Desde 1997 que o Chongqing FC representava a cidade de Chongqing, centro da China, na Superliga chinesa, a prova máxima do futebol no país asiático.

Paulo Bento treinou o clube em 2018, mas foi despedido ao fim de oito meses, após terminar o campeonato no 12.º lugar.

Os clubes de futebol chineses atravessam uma crise financeira que resultou já na falência do Jiangsu Suning, após ter-se sagrado campeão, em 2020, expondo a insustentabilidade dos gastos que nos últimos anos abalaram o mercado de transferências.
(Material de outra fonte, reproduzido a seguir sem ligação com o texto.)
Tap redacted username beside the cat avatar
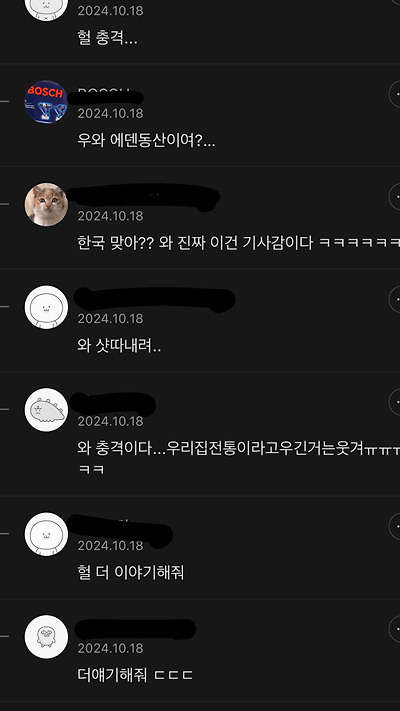The width and height of the screenshot is (400, 711). tap(144, 197)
Poucas épocas depois de Alex Teixeira, Hulk, Carlos Tévez ou Ricardo Goular terem rumado à China, em contratações avaliadas em dezenas de milhões de euros e beneficiando de salários sem precedentes, vários clubes da liga chinesa estão agora falidos e com pagamentos em atraso.

O Evergrande, o grupo imobiliário que financiou o Guangzhou FC, o clube de maior sucesso do país, atravessa uma grave crise de liquidez.

O Qingdao FC anunciou também em abril que vai deixar de operar.

Jogadores de outros clubes, incluindo do Cangzhou Mighty Lions, reclamaram publicamente terem salários em atraso.

A falência do Chongqing segue o anúncio, feito no início deste mês, de que a China renunciou ao seu direito de sediar o campeonato asiático de 2023.

Os clubes chineses nunca foram sustentáveis, mas as grandes empresas do país, desde o ramo imobiliário à gestão portuária, suportaram durante muitos anos o orçamento das equipas, coincidindo com o desejo do governo chinês de converter o país numa potência futebolística.